「利用者負担原則2割」をめぐって

「財務省財政制度等審議会財政制度分科会」では、繰り返し介護保険の財政支出抑制案が議論されています。

抑制案の具体的内容は、

① 利用者負担原則2割

② ケアプラン作成の有料化

③ 要介護1、2の訪問・通所サービスの市町村事業化

④ 介護事業者の経営の大規模化の推進 です。

それぞれ問題ですが、とりわけ① 利用者負担原則2割 は影響が大きすぎ、とんでもないです。

現状でも一定所得以上の利用者は2割または3割負担なのですが、それは「負担能力がある」という説明で一応導入されています。実際は、大半の利用者は1割負担、つまり現在は「負担能力が十分でない」とされているわけで、「原則2割」とは「負担能力の有無にかかわらない」ということになります。

実際に導入されれば、介護サービスを多く利用せざるを得ない中重度者ほど、倍増の影響を大きく受けます。重度者であれば月々3万円以上の負担増となることが普通に考えられ、サービス利用を抑制せざるを得ない、または子世代等が負担しなければならないケースが続出するでしょう。

また、「サービス利用を抑制せざるを得ない」と言いましたが、施設入居中であれば抑制のしようがなく、退所を余儀なくされるケースも十分あり得ます。

なお、「月々3万円なんて年金十分もらってる年寄りは負担せよ」などと世代間対立的煽りをする人もいるかもしれませんが、食費や光熱水費、消耗品費等誰もが普通に暮らすために必要な経費はそもそも負担したうえで「余計に」介護費用がかかっていることが意外に知られていません。施設入居の場合も例外を除いて実費負担です。

あくまで、「財布にゆとりのある高齢者もいるかもしれないが、ゆとりのない高齢者もいる」のが「現実」です。「高齢者=金を持っている」的な言説は完全なミスリードです。子世代が金銭的援助をできる場合もあれば、できない場合もあります。あくまで「お金に十分余裕のある人」と「十分でない人」がいるのであって、世代は全く無関係です。

今まで要介護者に大幅な負担増を求める場合は、「一定の収入がある場合」とされてきました。もし「原則2割」となると、ついに負担能力を条件としない大規模な、かつてない、現実的とは思えない負担増となります。

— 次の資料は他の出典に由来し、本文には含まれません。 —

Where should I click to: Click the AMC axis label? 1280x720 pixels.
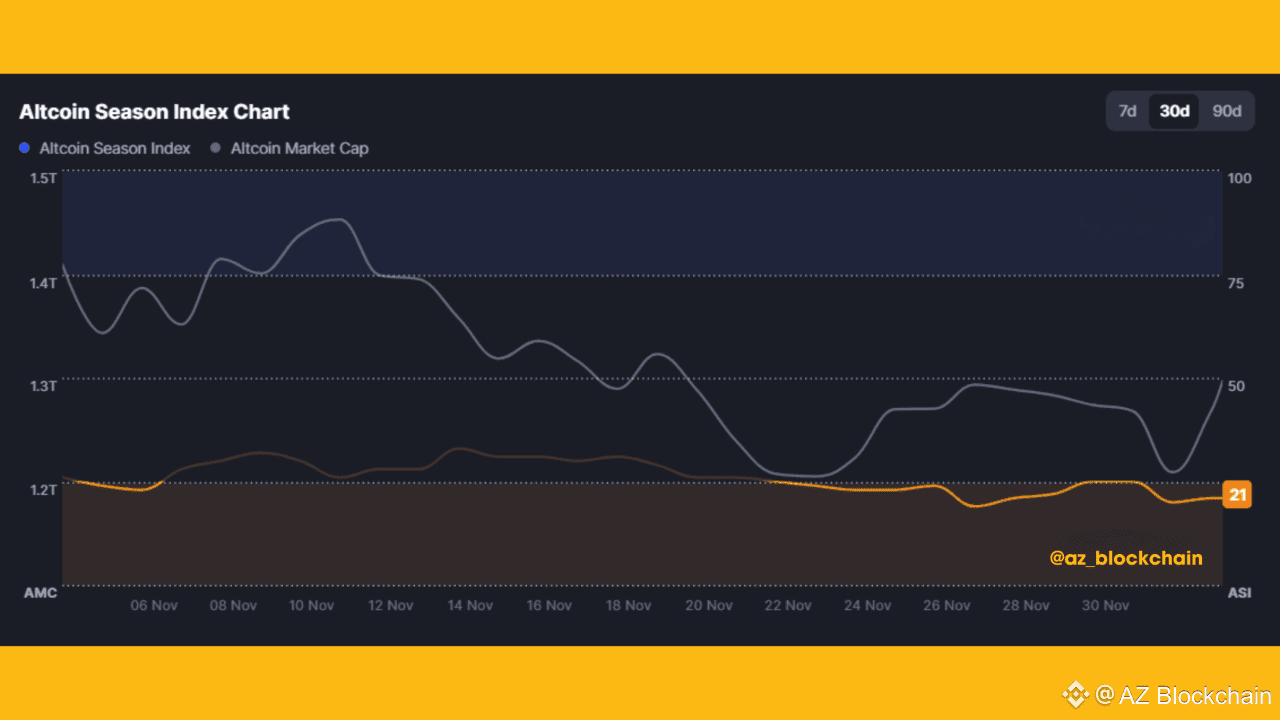point(41,593)
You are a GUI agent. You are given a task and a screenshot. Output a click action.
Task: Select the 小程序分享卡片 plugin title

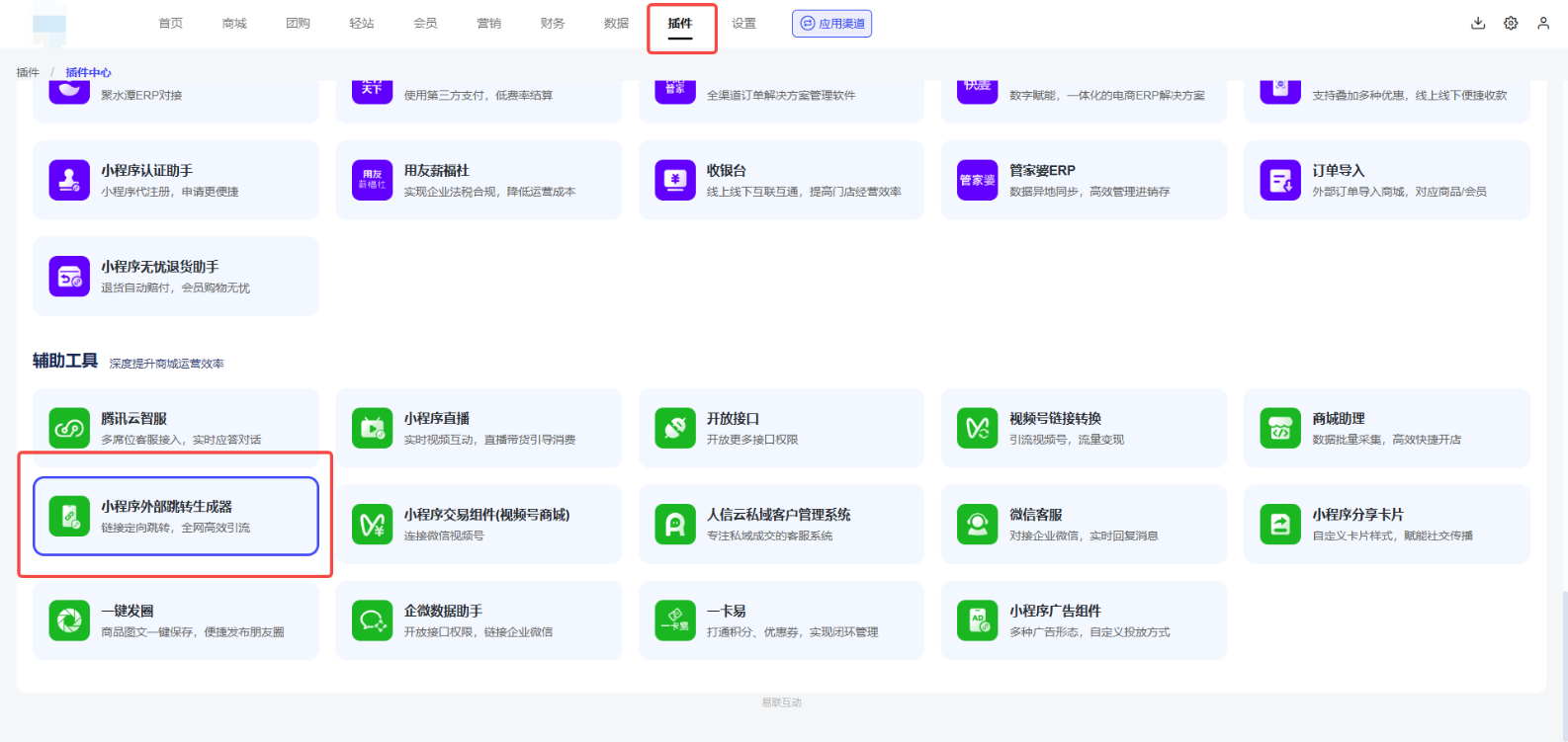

また、介護事業者にとってはいいことが一つもありません。負担増を受けて利用を抑制されてしまう可能性はありますが、事業収入は一切増えないからです。それどころか、利用抑制を少しでも回復するため食費等の保険外利用料を割引して調整せざる得ない(結局減収となる)ケースも出てくるでしょう。減収となれば人件費が抑制され、人材の流出も招くかもしれません。全国で閉鎖せざるを得ない事業所が続出することが予想されます。

さて、実はこの「利用者負担原則2割」ですが、最近になって言われだしたのではありません。何年も前から出ては消えと繰り返されているものです。

現場にいる私からすれば、「さすがにハレーションが過ぎる、無理。」と思う案である一方、この案がどういうプロセスで今まで「消えてきた」のかも実は知りません。また、そもそも業界外の一般人にとっては、出たことも消えたこともすべてについてほぼ知らないでしょう。

つまり、「知らないうちに」「消えていた」ということは、「知らないうちに」「今度こそ決まっていた」ということも十分あり得るわけです。

私たちは、もっと知らなくてはならないし、議論に参加できる可能性があれば、参加しなくてはならないと思います。「利用者負担原則2割」は、知らぬ間にしれっと変わっていたで済まないレベルの改定だと思います。

そもそも、「利用者負担原則2割」とはあえてストレートに書いているのであって、実際には「利用者負担の見直し」とマイルドな表現がされているのです。できるだけ世論に目立たせない、つまり目立てば批判必死と考えているからだろうと推測されます。

そう考えると、2022年7月の参院選以降、3年間国政選挙がないとされている期間に、2024年の報酬改定があることは「いよいよ」なのかも知れません。危機感を持って知ろうとせねば、と強く思います。